Man, we love our roadside kitsch.
Mr. Bendo has been standing outside a muffler shop in Sioux Falls since 1963. The people of Sioux Falls, S.D., have grown to like the guy. A local band wrote a song about him. And, of course, he’s got a Facebook page.
When a car crashed into him on St. Patrick’s Day in 2010, the locals put a cast on his foot pending a repair and people signed it. Sweet.
So it was bad news earlier this year when the guy who owned the muffler shop — Jerry Wallenstein — retired.
He was able to sell Mr. Bendo to another muffler shop, but then the politicians took over. They said Mr. Bendo could go up in his new location, but no tailpipe allowed. It violated signage rules because the tailpipe represented a business, thus it is illegal.
Duh. That’s the point of Mr. Bendo.
“I’ve never heard anything so dumb in my life,” Wallenstein told Sioux Falls Business.
He’s got a point.
Mr. Bendo looked pretty silly without a tailpipe.
Outrage, muffler style, ensued.
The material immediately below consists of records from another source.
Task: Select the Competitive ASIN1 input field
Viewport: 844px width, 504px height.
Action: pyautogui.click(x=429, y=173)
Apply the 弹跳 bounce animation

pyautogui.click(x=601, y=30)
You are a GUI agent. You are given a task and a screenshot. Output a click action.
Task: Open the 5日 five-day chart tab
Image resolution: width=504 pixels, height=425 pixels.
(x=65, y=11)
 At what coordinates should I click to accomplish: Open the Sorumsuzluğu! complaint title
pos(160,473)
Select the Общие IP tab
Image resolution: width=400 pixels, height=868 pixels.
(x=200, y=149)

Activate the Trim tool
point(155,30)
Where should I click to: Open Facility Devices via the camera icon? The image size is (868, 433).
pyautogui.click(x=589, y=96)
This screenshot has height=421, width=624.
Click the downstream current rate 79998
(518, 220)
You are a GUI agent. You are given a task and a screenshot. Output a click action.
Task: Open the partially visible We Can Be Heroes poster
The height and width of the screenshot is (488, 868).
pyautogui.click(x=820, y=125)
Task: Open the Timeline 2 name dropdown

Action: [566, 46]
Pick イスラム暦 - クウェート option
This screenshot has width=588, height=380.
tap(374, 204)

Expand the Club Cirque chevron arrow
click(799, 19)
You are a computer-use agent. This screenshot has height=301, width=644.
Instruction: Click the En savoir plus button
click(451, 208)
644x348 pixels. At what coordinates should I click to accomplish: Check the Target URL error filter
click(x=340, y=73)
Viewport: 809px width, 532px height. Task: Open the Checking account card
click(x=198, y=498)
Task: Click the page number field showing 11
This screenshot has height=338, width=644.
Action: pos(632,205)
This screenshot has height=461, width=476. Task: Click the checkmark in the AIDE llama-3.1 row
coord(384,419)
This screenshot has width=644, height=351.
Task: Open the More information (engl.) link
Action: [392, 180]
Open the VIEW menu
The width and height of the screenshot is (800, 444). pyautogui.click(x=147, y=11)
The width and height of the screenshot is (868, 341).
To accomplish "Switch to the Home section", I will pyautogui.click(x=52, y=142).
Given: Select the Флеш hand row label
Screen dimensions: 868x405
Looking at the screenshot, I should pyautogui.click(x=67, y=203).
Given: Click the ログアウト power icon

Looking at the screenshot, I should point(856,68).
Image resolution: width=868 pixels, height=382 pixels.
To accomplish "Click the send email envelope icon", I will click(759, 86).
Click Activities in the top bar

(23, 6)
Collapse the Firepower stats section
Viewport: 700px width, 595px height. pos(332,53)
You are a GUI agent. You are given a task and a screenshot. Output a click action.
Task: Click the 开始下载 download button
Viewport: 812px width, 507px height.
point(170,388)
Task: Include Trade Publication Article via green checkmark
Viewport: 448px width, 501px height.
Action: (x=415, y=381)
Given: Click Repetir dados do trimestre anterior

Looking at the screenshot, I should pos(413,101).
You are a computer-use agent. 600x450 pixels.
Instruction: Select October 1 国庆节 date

The people weren’t going to take this standing up.
Finally, the city officials thought so too. They’ve now relented. The tail pipe is back, the Argus Leader newspaper reports.
“Mr. Bendo obviously means a lot more to the people of Sioux Falls than what we think,” muffler shop owner Joe Darst said. “That’s how the pipe came back in his hand.”
That and the money he spent on an attorney to fight City Hall.
“They said ‘there’s two things that will never stay in Sioux Falls, Mr. Bendo and the Bob’s Chicken sign,” Darst said. “I didn’t argue with them, I just hired an attorney.”
City officials said they determined that Mr. Bendo isn’t a sign, it’s a work of art.
Meanwhile, the Happy Chef statue — a 36-foot spoon-wielding cook — that’s stood at the entrance of Mankato, Minn., on U.S. Highway 169 for 50 years isn’t going to get any landmark status.
The city’s Heritage Preservation Commission is asking that it be placed on the list of historic landmarks in the city.
The owner says “no,” the Mankato Free Press reports today.
“He stated that they are stewards of the history of the statute and have a fondness for the statue as well, and that they are interested in preserving the statute, just not in having the designation,” according to the minutes of the Commission’s August meeting cited by the paper.
The chain topped out at about 80 with nearly a third accompanied by the statutes. Founded by Mankato’s Frederick brothers — Sal, Tom and Bob — who became legendary in the Minnesota restaurant industry. They believed they were the first restaurant to offer coffee in a thermos pot so java drinkers wouldn’t have to wait for the waitress to refill their cups, they offered breakfast day and night, and the restaurants were popular stops for locals and highway travelers alike.
“And it started here,” Commission Chair Jessica Potter said in June. “That’s why it’s historically significant, because it started here. And this is the last Happy Chef standing outside a Happy Chef restaurant.”
The Mankato business, founded in 1963, is also the last Happy Chef restaurant still operating.
Operator Adrian Swales is keen to get the statute wired for sound and to resurrect some of the corny jokes he told kids who pushed the button. Most of those lines were focused on his height, but five decades later he could probably add some about his age: “I’m so old my Social Security number is 1; I’m so old that when God said, ‘Let there be light,’ I flipped the switch; I’m so old that they wanted me to be a Heritage Preservation Landmark.”